Tensor-Augmented Convolutional Neural Networks: Enhancing Expressivity with Generic Tensor Kernels
This addresses the need for more interpretable and efficient deep learning models, particularly in domains like image classification, though it appears incremental as it builds on existing CNN frameworks with tensor-based enhancements.
The paper tackled the problem of deep convolutional neural networks being computationally demanding and hard to interpret by proposing tensor-augmented CNNs (TACNNs), which use generic tensor kernels to enhance expressivity; on Fashion-MNIST, a two-layer TACNN achieved 93.7% test accuracy, matching or surpassing deeper models like VGG-16 and GoogLeNet.

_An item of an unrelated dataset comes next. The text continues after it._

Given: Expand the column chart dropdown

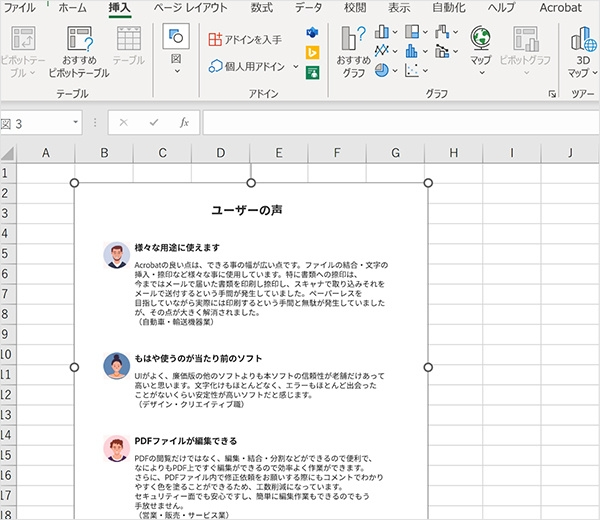Looking at the screenshot, I should (x=395, y=32).
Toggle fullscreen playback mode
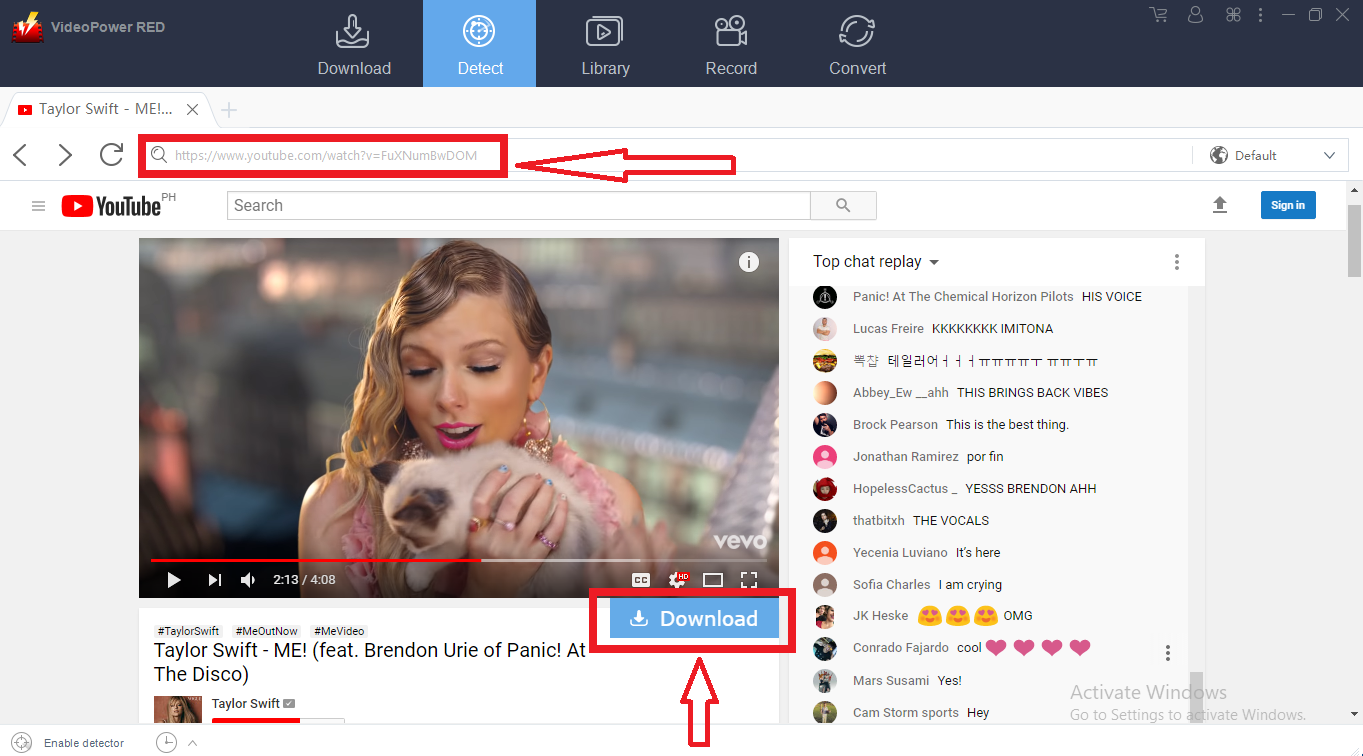This screenshot has width=1363, height=756. point(749,579)
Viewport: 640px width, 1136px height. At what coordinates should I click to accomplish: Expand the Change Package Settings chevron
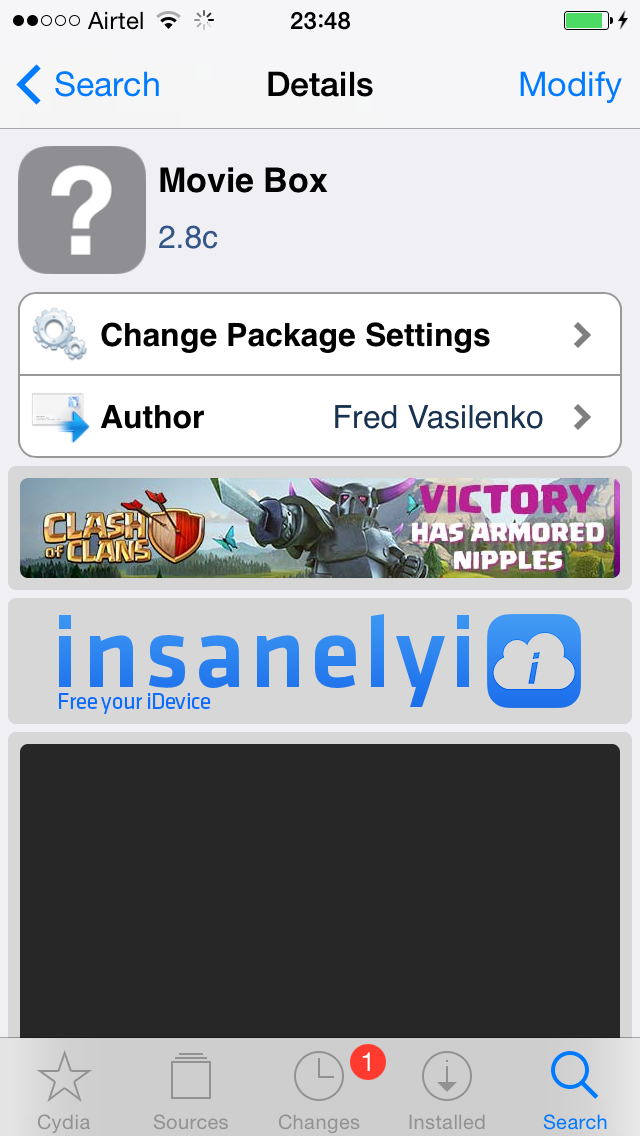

Convolutional Neural Networks (CNNs) excel at extracting local features hierarchically, but their performance in capturing complex correlations hinges heavily on deep architectures, which are usually computationally demanding and difficult to interpret. To address these issues, we propose a physically-guided shallow model: tensor-augmented CNN (TACNN), which replaces conventional convolution kernels with generic tensors to enhance representational capacity. This choice is motivated by the fact that an order-$N$ tensor naturally encodes an arbitrary quantum superposition state in the Hilbert space of dimension $d^N$, where $d$ is the local physical dimension, thus offering substantially richer expressivity. Furthermore, in our design the convolution output of each layer becomes a multilinear form capable of capturing high-order feature correlations, thereby equipping a shallow multilayer architecture with an expressive power competitive to that of deep CNNs. On the Fashion-MNIST benchmark, TACNN demonstrates clear advantages over conventional CNNs, achieving remarkable accuracies with only a few layers. In particular, a TACNN with only two convolution layers attains a test accuracy of 93.7$\%$, surpassing or matching considerably deeper models such as VGG-16 (93.5$\%$) and GoogLeNet (93.7$\%$). These findings highlight TACNN as a promising framework that strengthens model expressivity while preserving architectural simplicity, paving the way towards more interpretable and efficient deep learning models.